### Entries provided ###

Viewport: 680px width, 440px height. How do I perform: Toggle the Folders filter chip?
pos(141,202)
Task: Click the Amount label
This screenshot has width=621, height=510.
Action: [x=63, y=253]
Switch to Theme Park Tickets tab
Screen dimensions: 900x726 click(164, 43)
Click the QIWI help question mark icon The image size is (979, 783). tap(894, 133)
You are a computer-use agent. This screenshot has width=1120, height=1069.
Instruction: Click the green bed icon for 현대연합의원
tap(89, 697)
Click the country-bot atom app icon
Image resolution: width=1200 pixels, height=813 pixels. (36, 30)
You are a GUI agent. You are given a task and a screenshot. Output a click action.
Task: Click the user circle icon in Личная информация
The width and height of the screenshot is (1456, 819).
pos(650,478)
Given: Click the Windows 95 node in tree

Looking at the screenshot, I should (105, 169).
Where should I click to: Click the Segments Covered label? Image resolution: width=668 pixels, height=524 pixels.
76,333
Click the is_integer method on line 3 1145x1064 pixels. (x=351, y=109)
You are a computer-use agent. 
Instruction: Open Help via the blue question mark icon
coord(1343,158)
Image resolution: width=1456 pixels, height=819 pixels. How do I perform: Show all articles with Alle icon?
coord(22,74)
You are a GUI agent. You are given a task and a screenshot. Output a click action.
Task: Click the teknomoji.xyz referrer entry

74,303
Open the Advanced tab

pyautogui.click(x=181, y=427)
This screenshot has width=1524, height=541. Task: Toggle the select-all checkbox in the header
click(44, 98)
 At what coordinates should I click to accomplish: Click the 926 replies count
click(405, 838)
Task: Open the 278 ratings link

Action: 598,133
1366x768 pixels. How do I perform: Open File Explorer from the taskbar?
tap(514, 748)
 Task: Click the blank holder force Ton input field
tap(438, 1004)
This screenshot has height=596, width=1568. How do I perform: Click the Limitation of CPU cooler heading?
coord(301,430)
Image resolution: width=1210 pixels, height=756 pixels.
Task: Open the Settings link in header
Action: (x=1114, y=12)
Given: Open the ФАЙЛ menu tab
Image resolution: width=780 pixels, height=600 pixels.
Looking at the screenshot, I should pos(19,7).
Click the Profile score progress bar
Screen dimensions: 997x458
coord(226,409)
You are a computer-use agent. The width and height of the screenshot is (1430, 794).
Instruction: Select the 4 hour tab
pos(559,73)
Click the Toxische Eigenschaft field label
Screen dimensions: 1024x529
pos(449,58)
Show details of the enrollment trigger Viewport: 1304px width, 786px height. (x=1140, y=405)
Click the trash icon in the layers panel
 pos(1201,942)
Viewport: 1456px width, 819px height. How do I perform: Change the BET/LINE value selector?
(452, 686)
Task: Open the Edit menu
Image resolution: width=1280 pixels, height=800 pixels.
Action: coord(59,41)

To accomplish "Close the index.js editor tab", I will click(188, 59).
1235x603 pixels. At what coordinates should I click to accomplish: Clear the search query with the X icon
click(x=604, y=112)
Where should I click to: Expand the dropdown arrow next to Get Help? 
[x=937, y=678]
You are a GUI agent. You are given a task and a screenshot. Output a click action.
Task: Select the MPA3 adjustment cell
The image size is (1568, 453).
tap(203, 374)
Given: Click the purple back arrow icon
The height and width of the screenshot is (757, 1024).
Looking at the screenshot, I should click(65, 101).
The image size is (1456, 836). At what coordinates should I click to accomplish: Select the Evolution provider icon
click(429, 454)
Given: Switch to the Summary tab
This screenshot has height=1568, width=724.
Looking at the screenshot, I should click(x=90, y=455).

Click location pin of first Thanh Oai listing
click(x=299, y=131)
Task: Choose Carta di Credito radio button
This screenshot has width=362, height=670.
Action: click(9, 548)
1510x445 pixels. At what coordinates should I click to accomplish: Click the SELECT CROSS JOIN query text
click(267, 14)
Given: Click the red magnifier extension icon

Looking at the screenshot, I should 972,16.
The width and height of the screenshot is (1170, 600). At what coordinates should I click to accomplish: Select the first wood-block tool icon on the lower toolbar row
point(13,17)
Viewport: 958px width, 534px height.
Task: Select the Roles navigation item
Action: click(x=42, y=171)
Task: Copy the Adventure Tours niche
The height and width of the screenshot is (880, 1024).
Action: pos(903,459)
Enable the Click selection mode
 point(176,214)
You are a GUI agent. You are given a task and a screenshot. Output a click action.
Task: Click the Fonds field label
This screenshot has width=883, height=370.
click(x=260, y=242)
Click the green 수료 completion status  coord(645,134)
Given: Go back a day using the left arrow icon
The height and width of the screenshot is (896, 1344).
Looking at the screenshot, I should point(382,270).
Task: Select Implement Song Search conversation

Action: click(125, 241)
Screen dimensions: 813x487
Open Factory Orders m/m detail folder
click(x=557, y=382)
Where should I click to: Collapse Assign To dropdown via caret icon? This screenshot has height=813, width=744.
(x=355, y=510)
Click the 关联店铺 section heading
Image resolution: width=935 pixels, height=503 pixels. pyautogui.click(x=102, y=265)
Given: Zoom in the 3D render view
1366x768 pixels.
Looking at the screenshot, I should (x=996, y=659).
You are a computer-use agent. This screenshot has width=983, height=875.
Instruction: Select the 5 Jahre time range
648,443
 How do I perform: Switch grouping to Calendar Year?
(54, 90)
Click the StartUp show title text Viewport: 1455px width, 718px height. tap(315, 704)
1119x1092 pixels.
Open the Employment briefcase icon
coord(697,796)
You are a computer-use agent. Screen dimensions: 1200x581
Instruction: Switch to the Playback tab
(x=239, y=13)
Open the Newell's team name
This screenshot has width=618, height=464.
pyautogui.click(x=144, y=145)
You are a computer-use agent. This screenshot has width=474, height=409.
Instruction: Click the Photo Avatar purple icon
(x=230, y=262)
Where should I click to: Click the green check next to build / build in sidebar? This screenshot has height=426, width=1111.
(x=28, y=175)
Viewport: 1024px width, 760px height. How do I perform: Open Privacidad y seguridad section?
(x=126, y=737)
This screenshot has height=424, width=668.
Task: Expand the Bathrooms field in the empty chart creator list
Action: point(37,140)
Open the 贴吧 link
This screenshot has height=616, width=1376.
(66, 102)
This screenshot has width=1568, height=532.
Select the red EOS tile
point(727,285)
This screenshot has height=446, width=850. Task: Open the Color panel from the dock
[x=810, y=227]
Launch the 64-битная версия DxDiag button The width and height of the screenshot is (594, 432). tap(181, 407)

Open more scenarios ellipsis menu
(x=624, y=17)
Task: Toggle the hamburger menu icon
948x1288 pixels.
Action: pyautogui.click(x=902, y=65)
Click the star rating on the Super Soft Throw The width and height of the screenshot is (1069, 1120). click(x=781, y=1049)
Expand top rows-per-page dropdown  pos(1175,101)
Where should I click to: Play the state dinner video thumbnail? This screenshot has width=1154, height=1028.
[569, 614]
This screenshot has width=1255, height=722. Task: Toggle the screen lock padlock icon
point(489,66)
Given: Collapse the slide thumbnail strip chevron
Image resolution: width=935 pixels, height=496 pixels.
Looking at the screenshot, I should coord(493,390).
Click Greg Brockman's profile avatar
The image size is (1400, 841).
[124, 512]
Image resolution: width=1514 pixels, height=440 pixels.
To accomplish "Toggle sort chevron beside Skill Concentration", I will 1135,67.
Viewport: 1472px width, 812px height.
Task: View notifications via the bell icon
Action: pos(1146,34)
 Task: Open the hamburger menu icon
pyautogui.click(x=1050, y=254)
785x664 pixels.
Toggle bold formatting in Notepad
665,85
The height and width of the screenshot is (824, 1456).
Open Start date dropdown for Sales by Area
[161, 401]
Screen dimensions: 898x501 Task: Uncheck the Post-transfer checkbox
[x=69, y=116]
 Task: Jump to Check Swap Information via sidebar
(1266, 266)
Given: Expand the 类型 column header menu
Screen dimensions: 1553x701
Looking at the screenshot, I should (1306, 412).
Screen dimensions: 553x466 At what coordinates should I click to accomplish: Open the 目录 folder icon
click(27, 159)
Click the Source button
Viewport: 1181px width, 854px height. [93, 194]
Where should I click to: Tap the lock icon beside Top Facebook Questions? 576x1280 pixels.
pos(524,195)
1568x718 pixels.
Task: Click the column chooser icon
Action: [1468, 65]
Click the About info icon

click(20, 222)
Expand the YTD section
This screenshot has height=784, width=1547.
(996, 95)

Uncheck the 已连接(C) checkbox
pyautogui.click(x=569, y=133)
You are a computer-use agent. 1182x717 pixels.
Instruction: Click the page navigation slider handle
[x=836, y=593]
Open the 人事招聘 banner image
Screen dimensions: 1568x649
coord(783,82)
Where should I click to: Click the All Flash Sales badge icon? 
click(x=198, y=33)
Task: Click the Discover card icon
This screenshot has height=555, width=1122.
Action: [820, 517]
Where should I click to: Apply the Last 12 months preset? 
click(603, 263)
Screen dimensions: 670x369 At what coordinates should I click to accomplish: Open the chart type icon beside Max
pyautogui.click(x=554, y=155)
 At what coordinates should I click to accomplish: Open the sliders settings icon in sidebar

###

▶ [Exercise] Your reply should consist only of the lines from the one containing "This screenshot has width=1255, height=722." through the last line of the records, each reproduced exactly.

▶ [The completed task]
This screenshot has width=1255, height=722. Task: Toggle the screen lock padlock icon
point(489,66)
Given: Collapse the slide thumbnail strip chevron
Image resolution: width=935 pixels, height=496 pixels.
Looking at the screenshot, I should coord(493,390).
Click Greg Brockman's profile avatar
The image size is (1400, 841).
[124, 512]
Image resolution: width=1514 pixels, height=440 pixels.
To accomplish "Toggle sort chevron beside Skill Concentration", I will 1135,67.
Viewport: 1472px width, 812px height.
Task: View notifications via the bell icon
Action: pos(1146,34)
 Task: Open the hamburger menu icon
pyautogui.click(x=1050, y=254)
785x664 pixels.
Toggle bold formatting in Notepad
665,85
The height and width of the screenshot is (824, 1456).
Open Start date dropdown for Sales by Area
[161, 401]
Screen dimensions: 898x501 Task: Uncheck the Post-transfer checkbox
[x=69, y=116]
 Task: Jump to Check Swap Information via sidebar
(1266, 266)
Given: Expand the 类型 column header menu
Screen dimensions: 1553x701
Looking at the screenshot, I should (1306, 412).
Screen dimensions: 553x466 At what coordinates should I click to accomplish: Open the 目录 folder icon
click(27, 159)
Click the Source button
Viewport: 1181px width, 854px height. [93, 194]
Where should I click to: Tap the lock icon beside Top Facebook Questions? 576x1280 pixels.
pos(524,195)
1568x718 pixels.
Task: Click the column chooser icon
Action: [1468, 65]
Click the About info icon

click(20, 222)
Expand the YTD section
This screenshot has height=784, width=1547.
(996, 95)

Uncheck the 已连接(C) checkbox
pyautogui.click(x=569, y=133)
You are a computer-use agent. 1182x717 pixels.
Instruction: Click the page navigation slider handle
[x=836, y=593]
Open the 人事招聘 banner image
Screen dimensions: 1568x649
coord(783,82)
Where should I click to: Click the All Flash Sales badge icon? 
click(x=198, y=33)
Task: Click the Discover card icon
This screenshot has height=555, width=1122.
Action: [820, 517]
Where should I click to: Apply the Last 12 months preset? 
click(603, 263)
Screen dimensions: 670x369 At what coordinates should I click to accomplish: Open the chart type icon beside Max
pyautogui.click(x=554, y=155)
 At what coordinates should I click to accomplish: Open the sliders settings icon in sidebar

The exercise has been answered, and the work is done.